WHAT YOU WILL DO:
Transcribe the entries below word for word, beginning at the line with "Toggle checkbox 5 auto start after completion" and stopping after the line with "The height and width of the screenshot is (808, 1080)."; drop all pictures.
################
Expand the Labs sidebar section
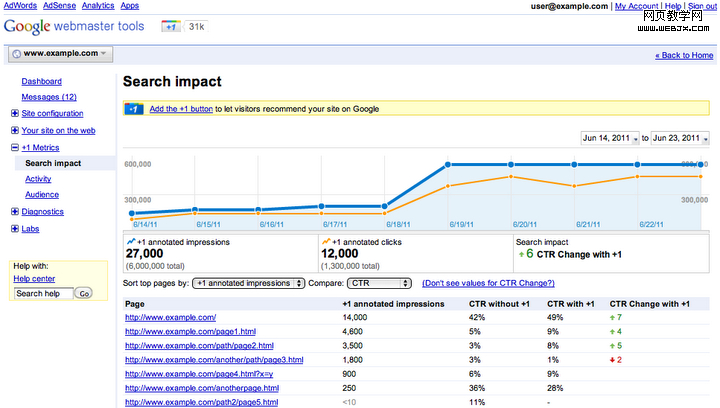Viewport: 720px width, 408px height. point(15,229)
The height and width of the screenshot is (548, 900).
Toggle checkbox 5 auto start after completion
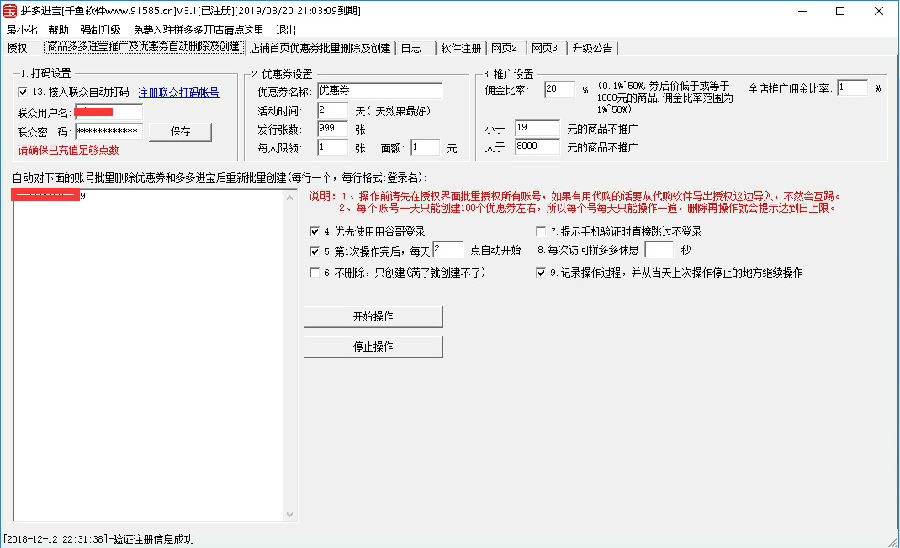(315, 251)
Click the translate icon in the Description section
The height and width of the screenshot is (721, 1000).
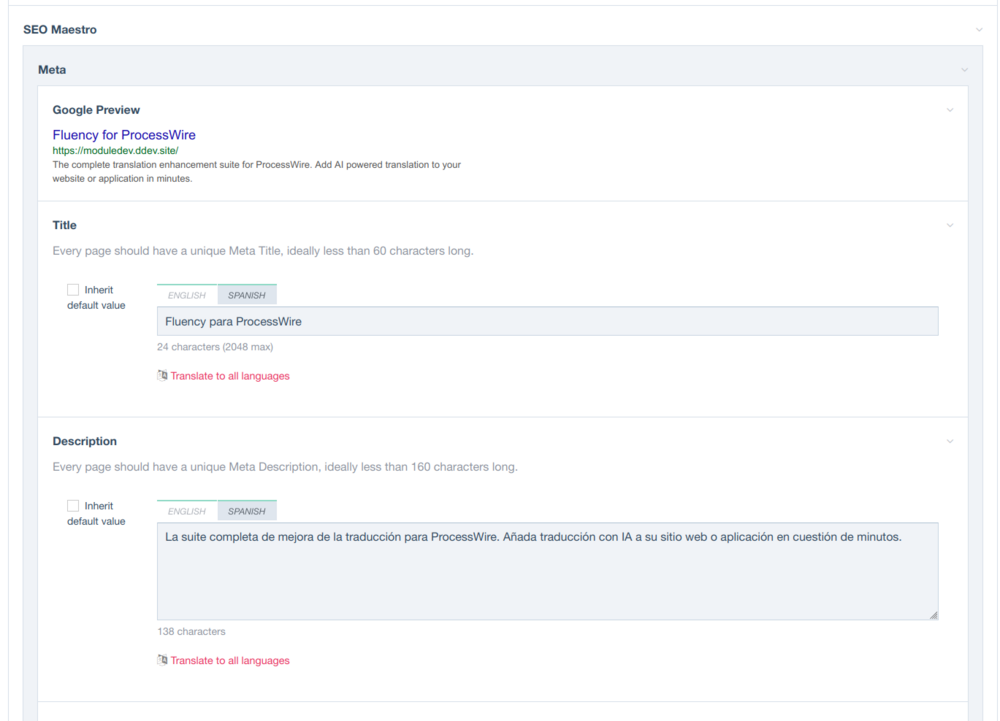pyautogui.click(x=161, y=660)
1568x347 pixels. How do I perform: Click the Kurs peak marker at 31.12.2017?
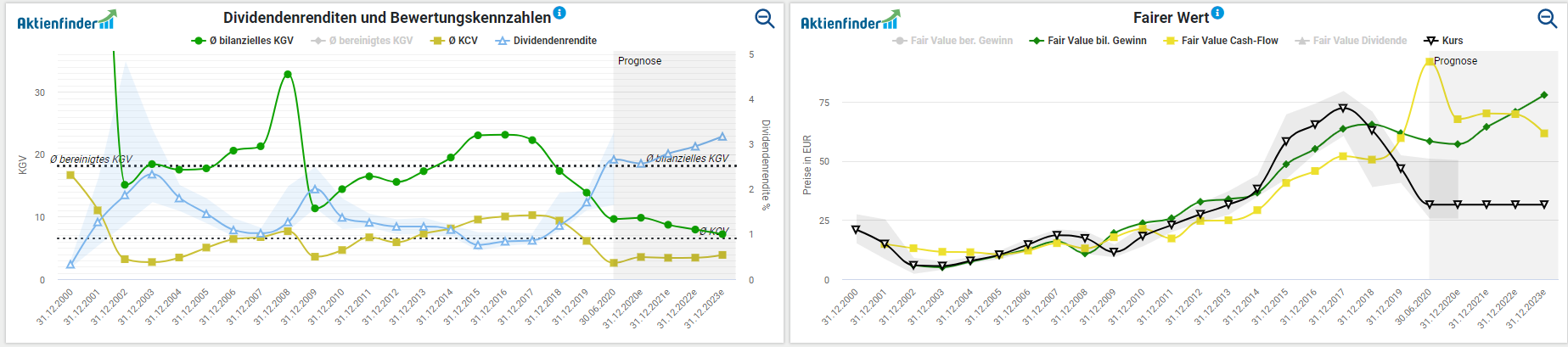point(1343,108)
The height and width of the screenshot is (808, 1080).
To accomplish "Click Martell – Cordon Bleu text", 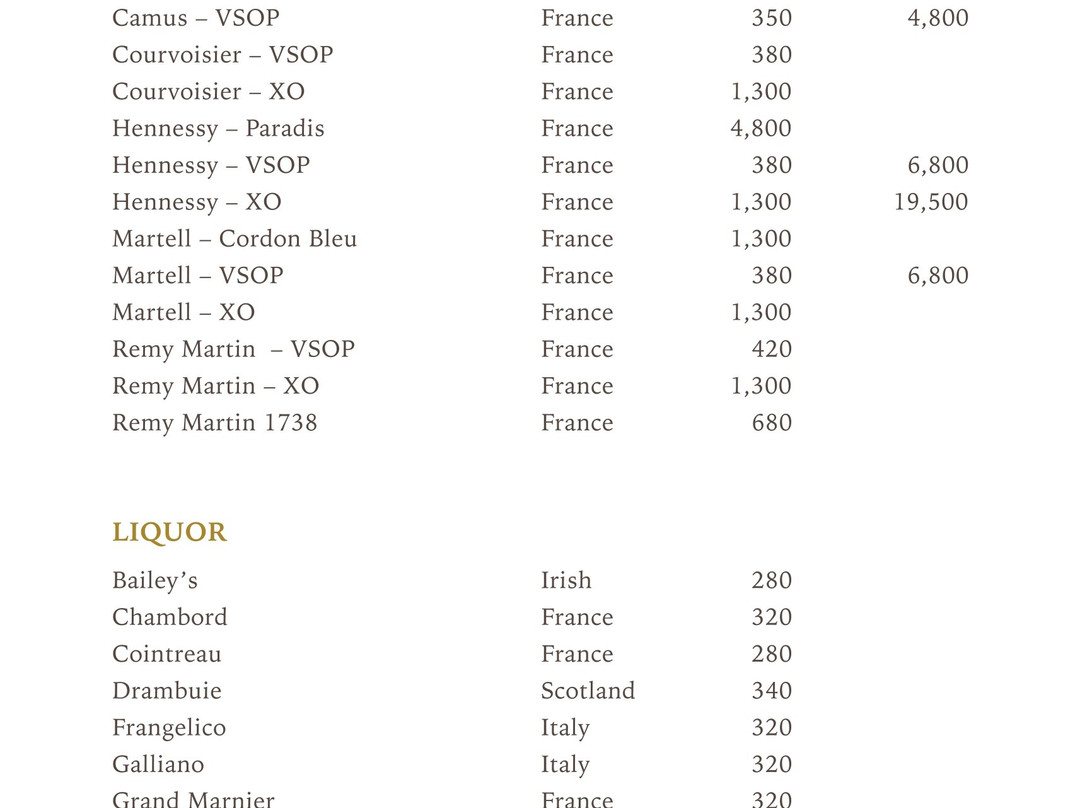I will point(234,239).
################
WRITTEN SOLUTION:
Toggle checkbox 5 auto start after completion
(315, 251)
Click the translate icon in the Description section
The height and width of the screenshot is (721, 1000).
pyautogui.click(x=161, y=660)
1568x347 pixels. How do I perform: Click the Kurs peak marker at 31.12.2017?
point(1343,108)
The height and width of the screenshot is (808, 1080).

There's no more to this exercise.